##### TRECHO DA PÁGINA #####
Fause Haten com suas crias

Incrível, não?!

Conseguem identificar a Maria Rita (cantora) em meio às “modelos”?

Vamos brincar de boneca?

Beijos e boa semana!

Júlia

Obs: A Feira Hippie é uma enorme feira de artesanato (e outros) que acontece aos domingos, na Avenida Afonso Pena, em Belo Horizonte. Vale a pena conhecer!

15 thoughts on “Look do Dia na Pintura:
vestido de boneca

    • Ju,

      Que ótimo receber essa palavra como elogio ao post: “lindeza”! Adoro a palavra!
      Obrigada!
      Precisamos trocar costuras,
      Beijinhos,
      Ju

  1. Que lindo! Estou emocionada! Como me identifiquei com o texto e as imagens, acabei de fazer uma viagem dentro do meu coração à minha infância! Brinquei de boneca até os 15 anos e guardei todas as minhas bonecas e roupinhas e sapatinhos para minha filha, Irupê. Obrigada, Júlia, por proporcionar esses sentimentos tão puros e familiares. Bjim Gabi

    • Gabi,

      Seu comentário me deixou com nó na garganta. Bom sentir arrepio nessa troca de palavras, de lembranças, nos caminhos dos corações. Brincar de boneca é coisa de se sabe “de cor”, de cor-ação. Fiquei curiosa: como é brincar de boneca aos quinze anos, assim, um pouco mais velha? As brincadeiras têm outro sentido? Você brincava com as amigas nessa idade?
##### LISTAGEM FORNECIDA #####
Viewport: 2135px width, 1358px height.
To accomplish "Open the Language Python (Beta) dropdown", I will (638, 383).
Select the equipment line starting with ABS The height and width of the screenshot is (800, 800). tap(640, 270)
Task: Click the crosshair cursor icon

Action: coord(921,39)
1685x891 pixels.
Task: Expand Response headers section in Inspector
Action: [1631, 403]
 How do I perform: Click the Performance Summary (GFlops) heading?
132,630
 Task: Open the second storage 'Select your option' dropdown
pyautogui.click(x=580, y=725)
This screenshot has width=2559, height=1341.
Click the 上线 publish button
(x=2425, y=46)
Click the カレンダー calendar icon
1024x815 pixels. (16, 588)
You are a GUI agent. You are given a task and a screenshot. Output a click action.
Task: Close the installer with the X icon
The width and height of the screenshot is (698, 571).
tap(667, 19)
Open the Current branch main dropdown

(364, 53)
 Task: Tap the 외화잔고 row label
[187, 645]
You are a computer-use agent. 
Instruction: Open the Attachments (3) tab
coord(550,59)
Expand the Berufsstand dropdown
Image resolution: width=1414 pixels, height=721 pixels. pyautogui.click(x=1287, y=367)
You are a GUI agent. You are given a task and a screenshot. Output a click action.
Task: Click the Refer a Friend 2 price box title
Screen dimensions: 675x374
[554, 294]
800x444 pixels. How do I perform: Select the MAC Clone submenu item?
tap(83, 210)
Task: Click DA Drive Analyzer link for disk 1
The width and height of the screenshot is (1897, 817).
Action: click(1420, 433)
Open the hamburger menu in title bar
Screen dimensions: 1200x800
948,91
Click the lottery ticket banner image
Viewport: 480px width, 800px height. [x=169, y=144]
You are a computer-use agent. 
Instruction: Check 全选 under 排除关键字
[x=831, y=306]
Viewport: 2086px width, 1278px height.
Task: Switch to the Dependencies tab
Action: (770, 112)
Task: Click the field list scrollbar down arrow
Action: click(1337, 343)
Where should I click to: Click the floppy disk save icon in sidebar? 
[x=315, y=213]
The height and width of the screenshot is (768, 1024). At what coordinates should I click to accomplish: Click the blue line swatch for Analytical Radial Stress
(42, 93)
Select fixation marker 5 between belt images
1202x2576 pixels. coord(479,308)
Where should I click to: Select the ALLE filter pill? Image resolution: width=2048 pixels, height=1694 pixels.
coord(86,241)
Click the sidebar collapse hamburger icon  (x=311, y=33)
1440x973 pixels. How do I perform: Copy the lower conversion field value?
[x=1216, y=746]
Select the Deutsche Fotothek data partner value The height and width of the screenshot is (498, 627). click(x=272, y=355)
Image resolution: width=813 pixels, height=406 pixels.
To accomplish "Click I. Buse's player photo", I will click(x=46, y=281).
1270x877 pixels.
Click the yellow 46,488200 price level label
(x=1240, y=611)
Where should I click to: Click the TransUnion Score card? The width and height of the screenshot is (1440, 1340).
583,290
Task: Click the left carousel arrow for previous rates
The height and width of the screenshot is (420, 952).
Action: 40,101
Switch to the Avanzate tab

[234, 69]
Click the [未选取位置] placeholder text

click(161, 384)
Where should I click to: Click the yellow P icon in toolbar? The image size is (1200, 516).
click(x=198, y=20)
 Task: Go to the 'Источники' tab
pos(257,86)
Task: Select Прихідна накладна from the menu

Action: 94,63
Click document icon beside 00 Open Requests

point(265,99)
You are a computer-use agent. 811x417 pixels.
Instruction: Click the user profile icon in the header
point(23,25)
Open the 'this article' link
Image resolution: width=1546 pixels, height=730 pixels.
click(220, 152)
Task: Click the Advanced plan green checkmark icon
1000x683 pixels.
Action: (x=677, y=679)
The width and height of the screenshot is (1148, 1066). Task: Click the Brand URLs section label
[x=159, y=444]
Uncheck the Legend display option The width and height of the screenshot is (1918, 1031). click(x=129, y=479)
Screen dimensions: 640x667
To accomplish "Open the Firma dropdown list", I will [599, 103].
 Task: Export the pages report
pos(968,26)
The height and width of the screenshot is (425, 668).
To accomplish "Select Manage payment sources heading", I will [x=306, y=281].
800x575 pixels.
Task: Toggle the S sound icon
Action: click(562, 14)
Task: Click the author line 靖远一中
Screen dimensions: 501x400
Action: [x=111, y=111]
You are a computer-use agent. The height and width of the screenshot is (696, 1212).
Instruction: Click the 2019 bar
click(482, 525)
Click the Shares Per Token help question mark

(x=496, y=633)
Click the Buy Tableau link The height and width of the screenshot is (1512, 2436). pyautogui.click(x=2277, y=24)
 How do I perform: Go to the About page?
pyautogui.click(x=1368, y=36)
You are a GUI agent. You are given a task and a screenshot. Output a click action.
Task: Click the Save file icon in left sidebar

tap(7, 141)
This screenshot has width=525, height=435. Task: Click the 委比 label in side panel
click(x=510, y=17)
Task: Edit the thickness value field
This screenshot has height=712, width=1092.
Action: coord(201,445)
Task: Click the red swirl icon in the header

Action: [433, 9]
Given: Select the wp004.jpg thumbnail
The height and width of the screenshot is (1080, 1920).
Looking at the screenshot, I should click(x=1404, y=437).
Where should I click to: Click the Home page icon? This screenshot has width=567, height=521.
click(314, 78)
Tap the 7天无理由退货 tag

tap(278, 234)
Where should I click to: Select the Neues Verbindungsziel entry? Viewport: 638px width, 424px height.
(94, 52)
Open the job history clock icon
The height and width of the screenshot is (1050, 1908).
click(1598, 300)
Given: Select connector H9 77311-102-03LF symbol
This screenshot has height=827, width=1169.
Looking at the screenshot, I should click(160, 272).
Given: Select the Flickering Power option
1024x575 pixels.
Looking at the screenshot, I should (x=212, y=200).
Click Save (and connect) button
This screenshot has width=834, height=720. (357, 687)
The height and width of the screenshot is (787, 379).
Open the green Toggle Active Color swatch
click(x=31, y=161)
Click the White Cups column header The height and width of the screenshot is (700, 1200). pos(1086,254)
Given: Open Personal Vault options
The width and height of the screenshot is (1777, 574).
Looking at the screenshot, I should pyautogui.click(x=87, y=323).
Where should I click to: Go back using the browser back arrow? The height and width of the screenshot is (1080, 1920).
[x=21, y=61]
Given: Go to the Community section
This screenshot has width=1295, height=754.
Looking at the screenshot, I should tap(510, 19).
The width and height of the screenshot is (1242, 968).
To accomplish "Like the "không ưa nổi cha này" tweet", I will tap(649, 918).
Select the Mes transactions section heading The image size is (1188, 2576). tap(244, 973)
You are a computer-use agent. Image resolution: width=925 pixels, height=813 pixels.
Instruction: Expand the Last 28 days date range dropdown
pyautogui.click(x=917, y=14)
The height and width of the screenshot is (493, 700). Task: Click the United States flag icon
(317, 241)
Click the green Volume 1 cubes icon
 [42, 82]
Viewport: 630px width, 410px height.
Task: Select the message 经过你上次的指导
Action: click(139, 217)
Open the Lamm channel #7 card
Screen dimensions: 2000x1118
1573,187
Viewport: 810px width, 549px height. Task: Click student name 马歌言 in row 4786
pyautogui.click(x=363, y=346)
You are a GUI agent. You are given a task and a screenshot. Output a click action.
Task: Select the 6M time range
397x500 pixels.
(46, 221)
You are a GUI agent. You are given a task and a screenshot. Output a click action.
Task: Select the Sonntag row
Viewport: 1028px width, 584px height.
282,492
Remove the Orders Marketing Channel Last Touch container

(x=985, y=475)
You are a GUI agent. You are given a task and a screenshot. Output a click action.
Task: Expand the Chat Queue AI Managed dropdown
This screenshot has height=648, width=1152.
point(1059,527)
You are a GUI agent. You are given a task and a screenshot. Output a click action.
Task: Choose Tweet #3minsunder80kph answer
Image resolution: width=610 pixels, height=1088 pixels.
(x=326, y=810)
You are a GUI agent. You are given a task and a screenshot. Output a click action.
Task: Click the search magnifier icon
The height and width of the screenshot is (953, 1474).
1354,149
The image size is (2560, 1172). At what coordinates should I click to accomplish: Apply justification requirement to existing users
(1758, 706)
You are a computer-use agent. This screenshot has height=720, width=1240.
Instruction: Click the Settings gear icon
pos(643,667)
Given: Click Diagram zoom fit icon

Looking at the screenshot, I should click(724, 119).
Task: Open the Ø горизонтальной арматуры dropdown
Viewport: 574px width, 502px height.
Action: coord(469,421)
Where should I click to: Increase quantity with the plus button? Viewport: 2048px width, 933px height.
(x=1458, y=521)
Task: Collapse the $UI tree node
#####
# A FAZER
a) Indique se cada afirmação abaixo está de acordo com o trecho da página, respondendo sim ou não e citando literalmente as palavras que decidem a resposta: (i) A Feira Hippie acontece aos sábados. (ii) A Feira Hippie fica na Avenida Afonso Pena, em Belo Horizonte. (iii) Gabi brincou de boneca até os 15 anos.
b) Dê continuidade ao trecho da página sobre o vestido de boneca, escrevendo a partir da última frase que ele apresenta.
A listagem é um material à parte, independente do trecho da página.

# RESPOSTAS DAS TAREFAS
a)
(i) Não: "acontece aos domingos".
(ii) Sim: "na Avenida Afonso Pena, em Belo Horizonte".
(iii) Sim: "Brinquei de boneca até os 15 anos".

b)
      Sério que você guardou tudo para a Irupê? Ela deve ter pirado! Sinal que esses objetos carregam mesmo muito afeto, afeto transmitido. Laço entre corpo de mãe e filha através das bonecas e seus adereços. Vivam os laços! Adorei seu comentário aqui, Gabi. Obrigada pela leitura, pelo seu olhar tão cuidadoso para o blog, mesmo tendo que cuidar de três crianças! Te admiro!
      Beijo,

      • Ei, Júlia! Brincava sozinha e criava todo imaginário e situações que vivia de transição para a adolescência, os conflitos, os amores, a auto afirmação. Foi muito importante pra mim essa vivência!
        Guardei e já dei a ela, tem pouco tempo, esse ano, ela fica muito encantada, principalmente porque ela acha incrível o cuidado e o carinho que eu tive de guardar. Ela brinca até pouco, acho que tem um pouco de medo por perceber que é algo tão sagrado. Vou incentivá-la mais. Sabe que a tia Ana tb tem umas bonecas guardadas? Depois vem cá pra vc ver! Bjocas

  2. Que delícia ler esse texto e viajar nos tempos de barbies e roupinhas da Feira Hippie!
    Eu na Feira Hippie, você na Feira Hippie, nós em Buenos Aires… tudo tão antigo e tão atual!

    • Carol,

      Eu já disse: a gente só não se conhecia, mas nossas histórias já eram cruzadas, enlaçadas. E, como já te escrevi, ao seu lado fica mais fácil ser adulto, porque a gente não precisa abrir mão das crianças que somos. Nem do cor de rosa! haha
      Beijos, fifi!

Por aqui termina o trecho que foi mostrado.